Load required packages

This article of the package requires the getCRUCLdata package, which is not available on CRAN anymore. To install the package, please run install.packages('getCRUCLdata', repos = '', typ = 'source').

library(dplyr) # For data wrangling
library(getCRUCLdata) # For retrieving climate raster data
library(ggplot2) # For plotting
library(patchwork) # For composing multiple plots
library(rgbif) # For retrieving species occurrence data
library(rnaturalearth) # For retrieving geographical data
library(rnaturalearthdata) # For retrieving geographical data
library(sf) # For spatial data operations
library(spatstat) # For spatial point pattern analysis
library(terra) # For spatial data operations
library(shar) # For species-habitat association analysis

Download occurrence data

To retrieve species occurrence data the R package rgbif (Chamberlain & Boettiger, 2017) is used, which provides an interface to access the GBIF database. For this vignette we are interested in observations within the likely natural distribution of Cormus domestica, which includes Europe, the wider Mediterranean, the Black Sea Region, and potentially North Africa.

# Retrieve key for Cormus domestica
key <- rgbif::name_backbone(name = 'Cormus domestica', kingdom = 'plants')

# Establish region of interest
roi <- c(xmin = -20, xmax = 45, ymin = 30, ymax = 73)
roi_bbox <- sf::st_bbox(roi, crs = sf::st_crs("EPSG:4326"))
roi_sfc <- sf::st_sfc(sf::st_point(c(roi[["xmin"]], roi[["ymin"]])), 
                      sf::st_point(c(roi[["xmax"]], roi[["ymax"]])), 
                      crs = "EPSG:4326")

# Retrieve occurrences for the region of interest
res <- rgbif::occ_search(taxonKey = as.numeric(key$usageKey), limit = 99999, 
                         geometry = roi_bbox)

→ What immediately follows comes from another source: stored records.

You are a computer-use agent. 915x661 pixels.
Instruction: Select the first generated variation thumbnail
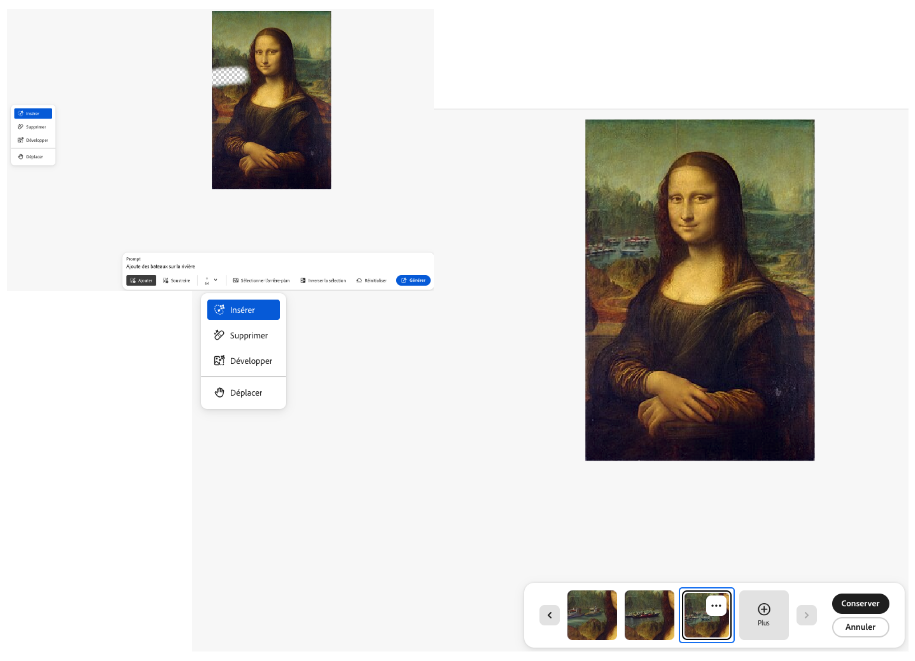592,615
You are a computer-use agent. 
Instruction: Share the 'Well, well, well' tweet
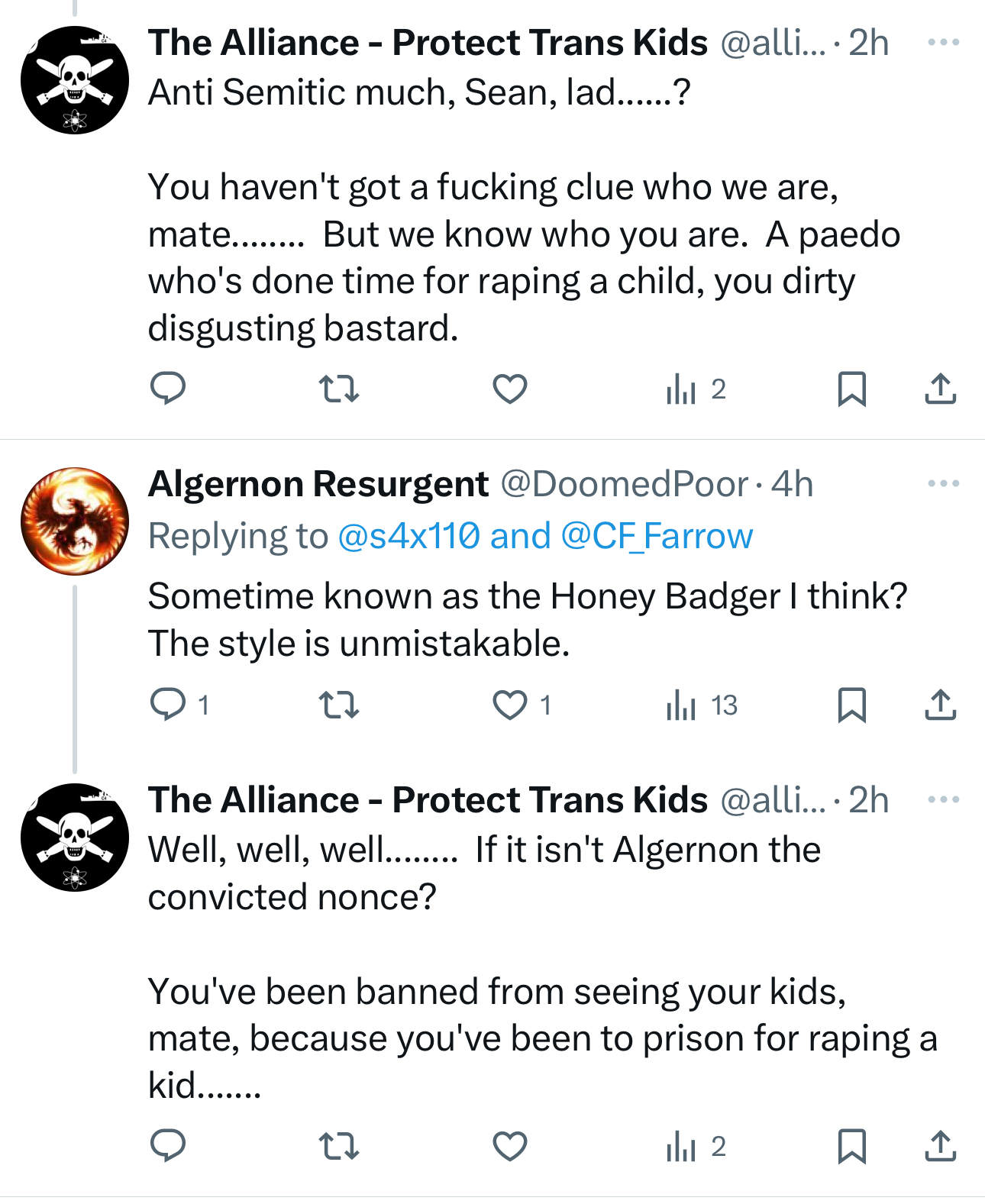pos(940,1146)
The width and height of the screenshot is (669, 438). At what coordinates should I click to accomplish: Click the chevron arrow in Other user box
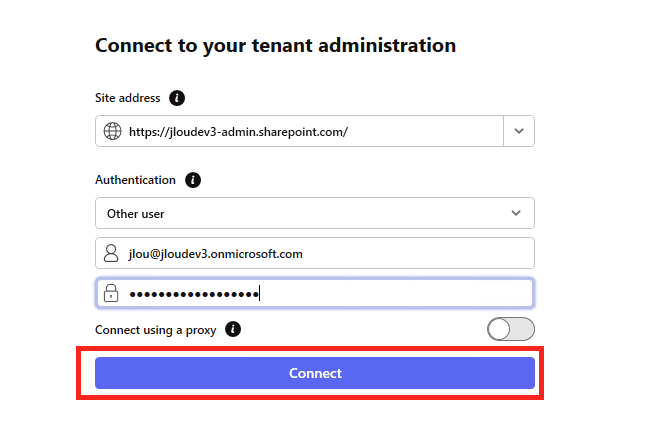[x=516, y=213]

# Create a simple data frame containing only the unique identifier (id),
# latitude (lat), and longtitude (lon).
data_simp <- data.frame(id = res$data$key, 
                        lat = res$data$decimalLatitude, lon = res$data$decimalLongitude) %>% 
  dplyr::filter(! | !

Download map data

Spatial polygon data for the world is obtained from the rnaturalearth package (South, 2022), the map is then restricted to the region of interest. The spatstat package requires geospatial data in the format of a projected coordinate system; the data is therefore converted from the geographic coordinate system 4336 to the projected coordinate system 3395. The shar function fit_point_process requires a spatial point pattern (ppp) object bounded within an observation window of the class owin, which is then created.

# Retrieve data from rnaturalearth
worldmap <- rnaturalearth::ne_countries(returnclass = "sf", scale = 50) %>%
  sf::st_transform(crs = sf::st_crs("EPSG:3395"))

# Re-project simple features region of interest
roi_sfc_3395 <- roi_sfc %>%
  sf::st_transform(crs = sf::st_crs("EPSG:3395"))

# Crop world map to include polygons within the region of interest
roi_map <- sf::st_crop(x = worldmap, y = roi_sfc_3395)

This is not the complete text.